START INFORMATION PROVIDED
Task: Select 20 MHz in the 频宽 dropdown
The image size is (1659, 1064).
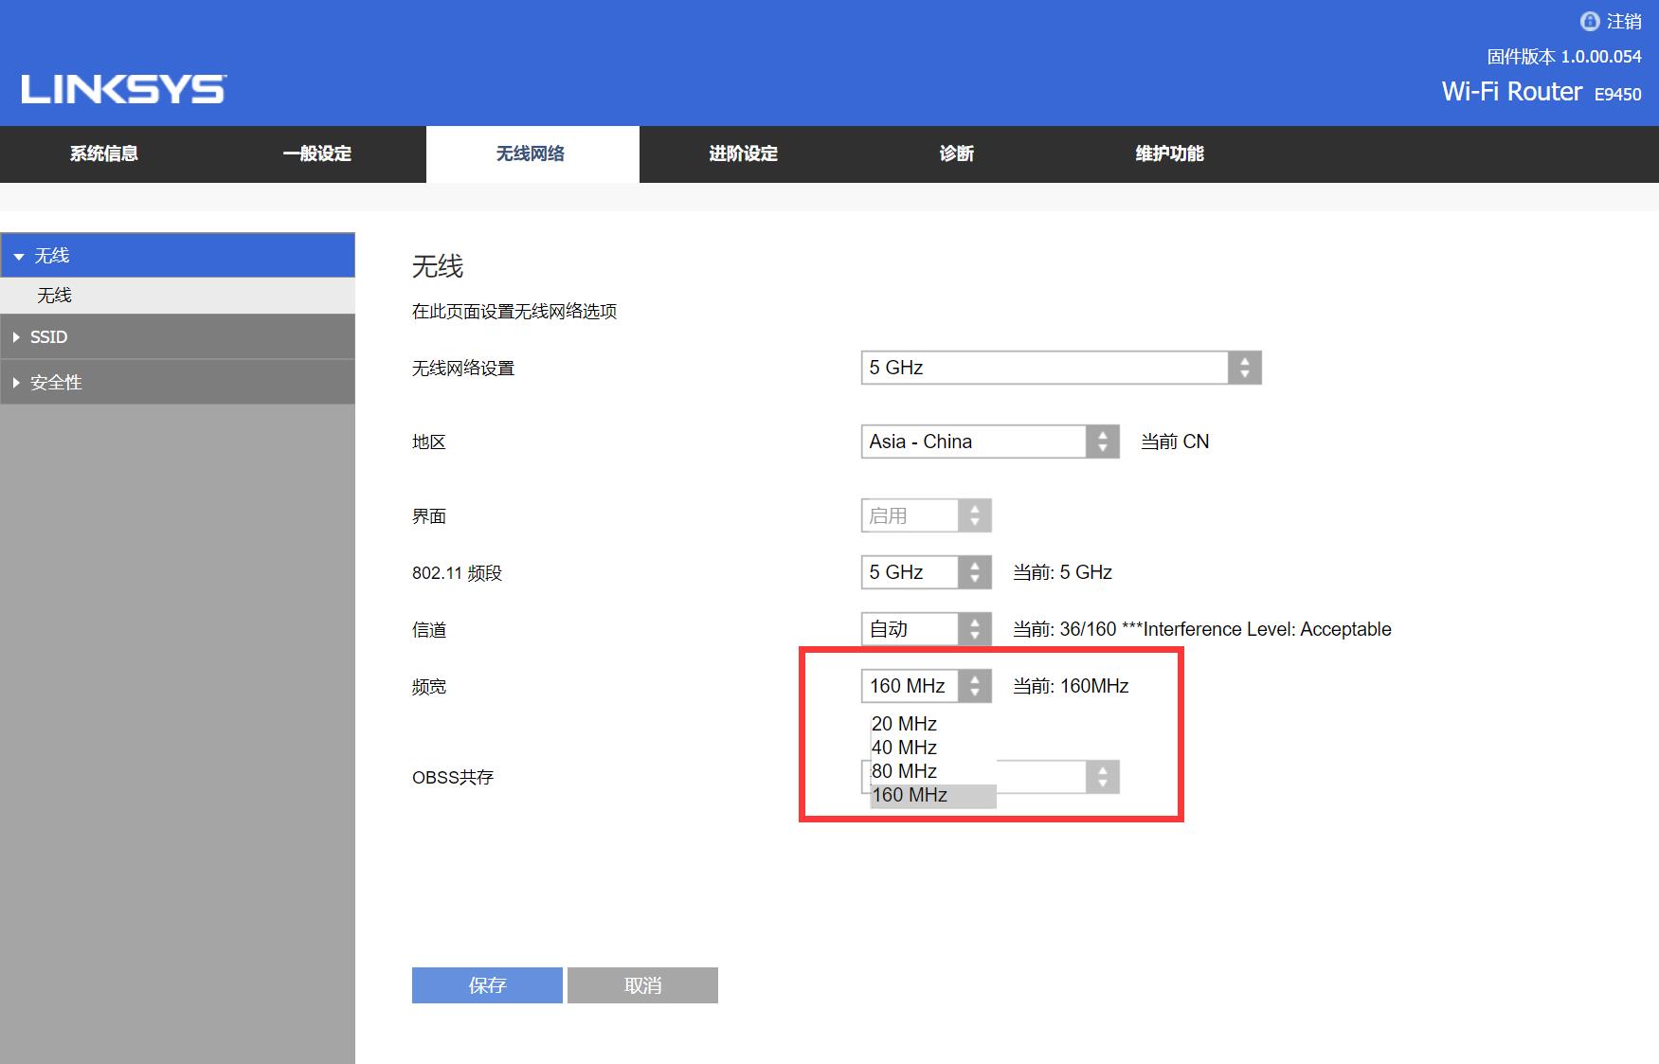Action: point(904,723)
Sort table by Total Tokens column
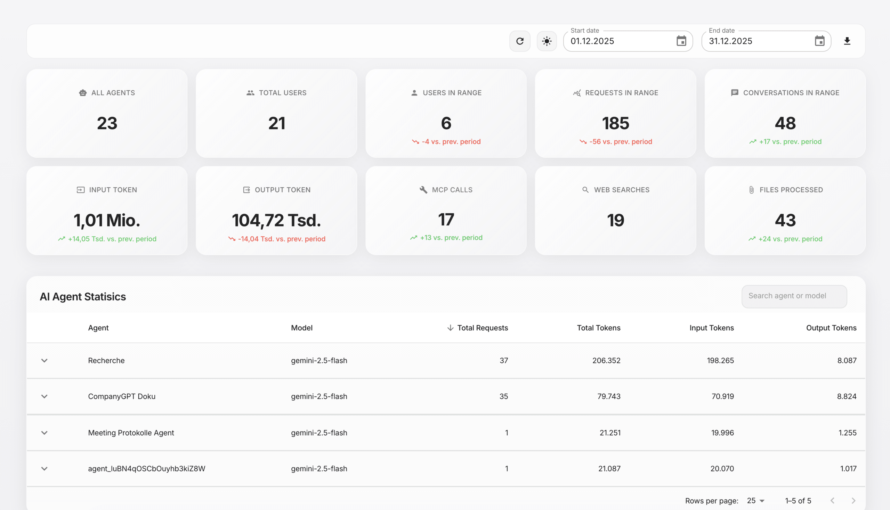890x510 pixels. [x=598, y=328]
END INFORMATION PROVIDED
START INFORMATION PROVIDED
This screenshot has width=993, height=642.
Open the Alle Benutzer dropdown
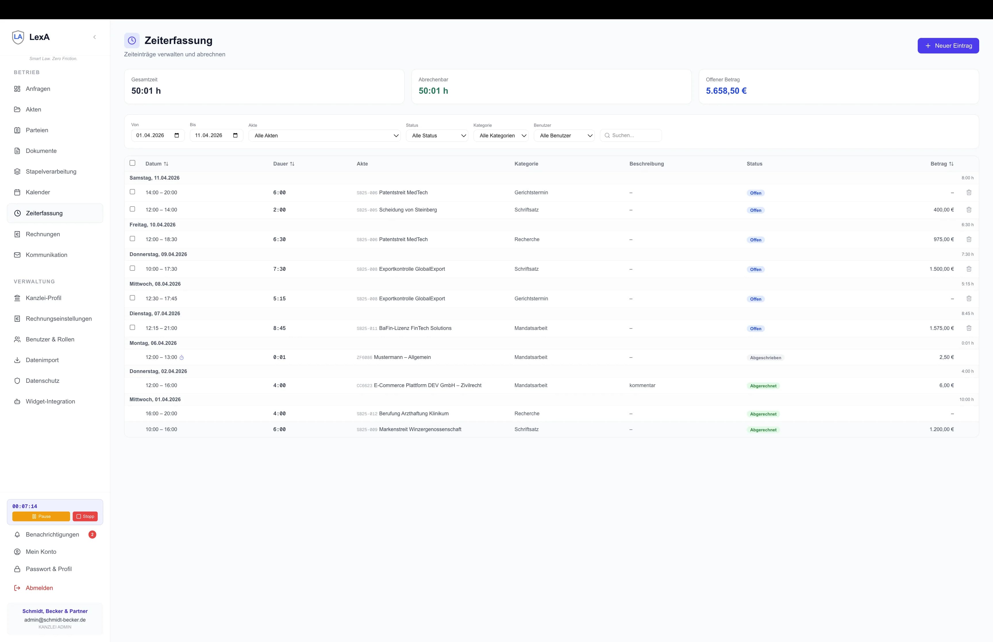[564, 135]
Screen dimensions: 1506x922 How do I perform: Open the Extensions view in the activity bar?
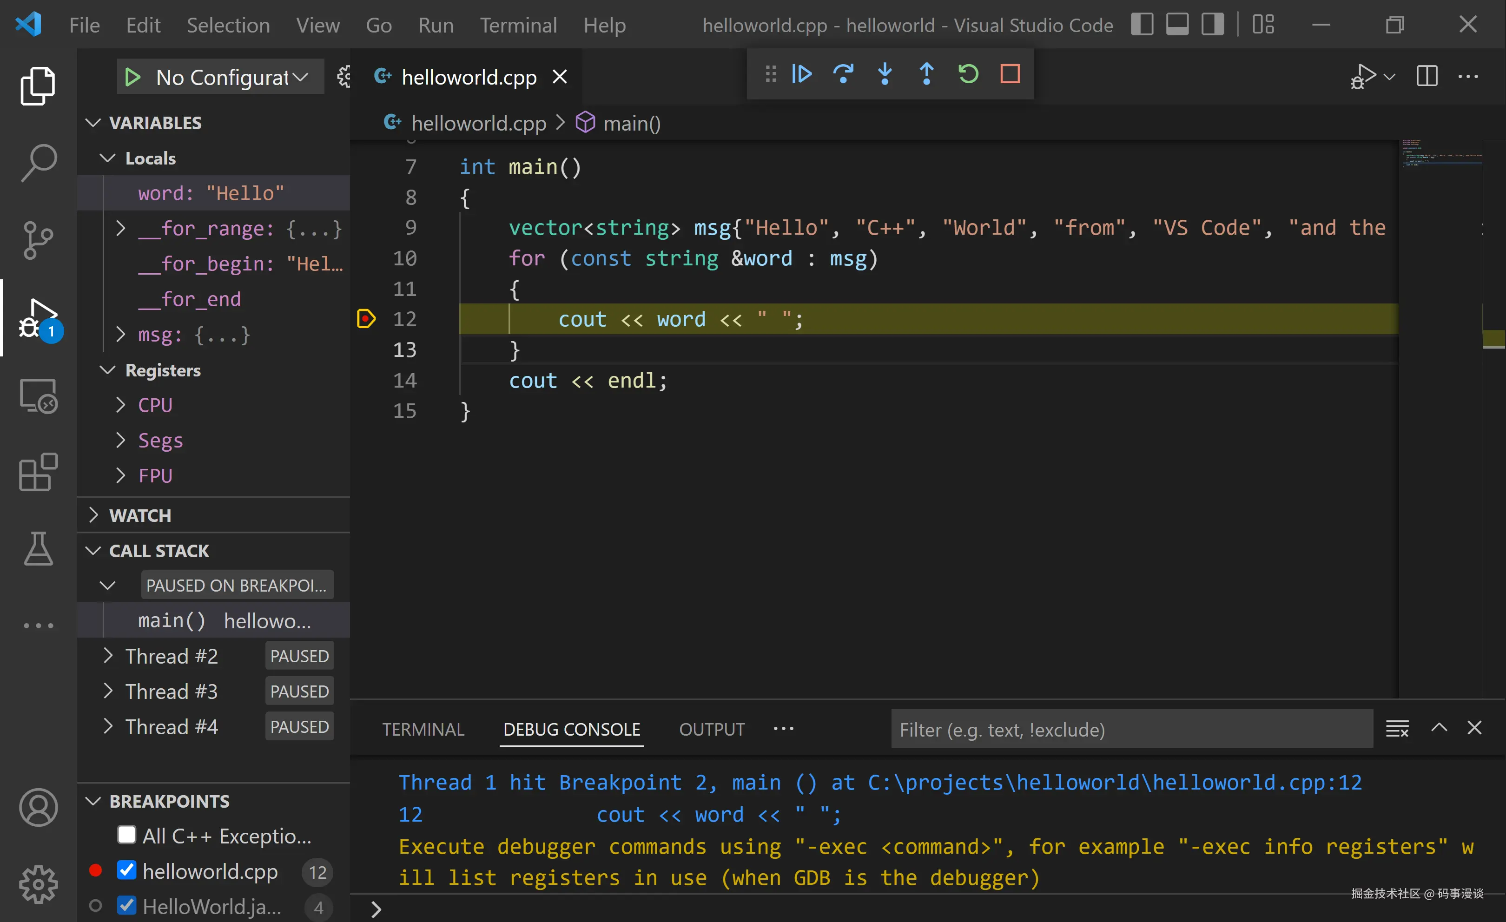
END INFORMATION PROVIDED
START INFORMATION PROVIDED
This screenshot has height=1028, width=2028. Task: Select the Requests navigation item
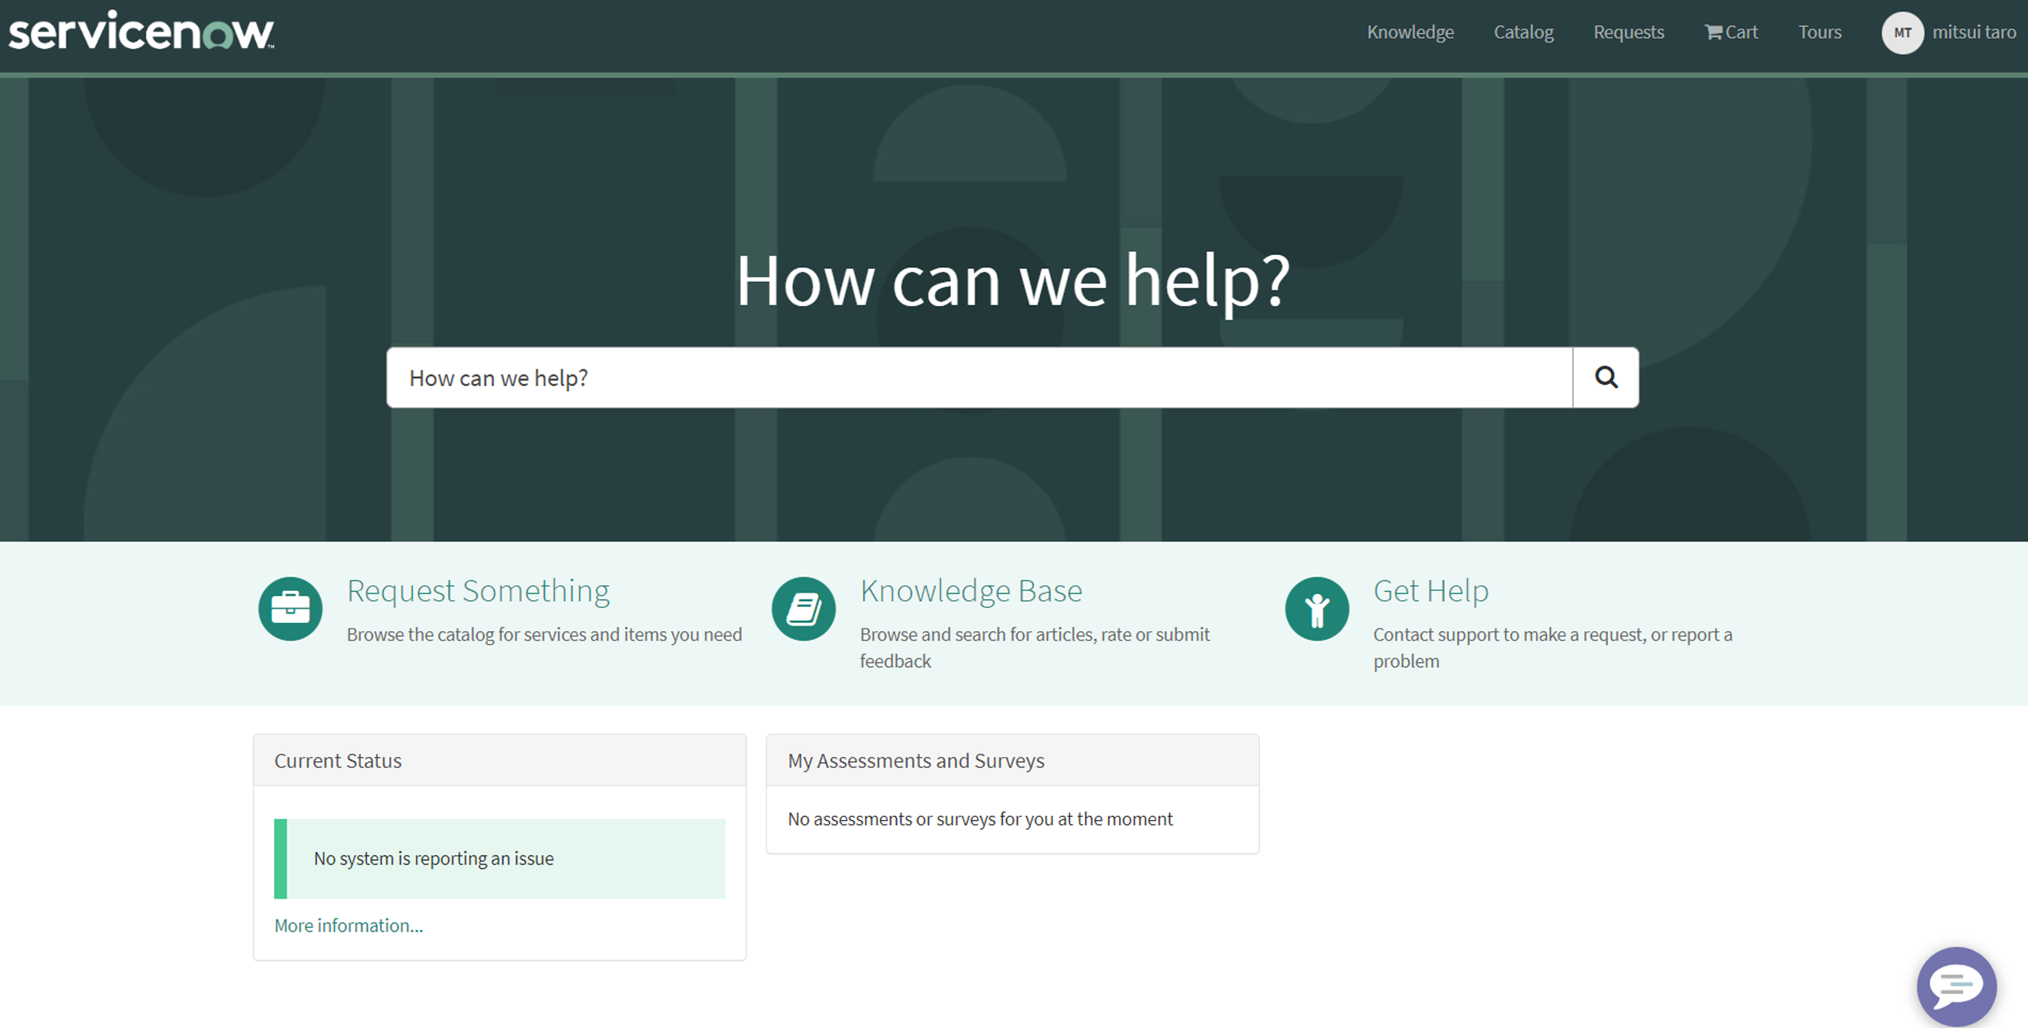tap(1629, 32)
END INFORMATION PROVIDED
▶ **ACTION ITEM**: Range to copy from the listing above: the line containing "This screenshot has width=993, height=642." down to the line containing "Screen dimensions: 1506x922", both included. Reproduce it exactly, minus the pictures, and add nothing.

▶ **EXPECTED ANSWER**:
This screenshot has width=993, height=642.
Open the Alle Benutzer dropdown
[564, 135]
Screen dimensions: 1506x922 How do I perform: Open the Extensions view in the activity bar?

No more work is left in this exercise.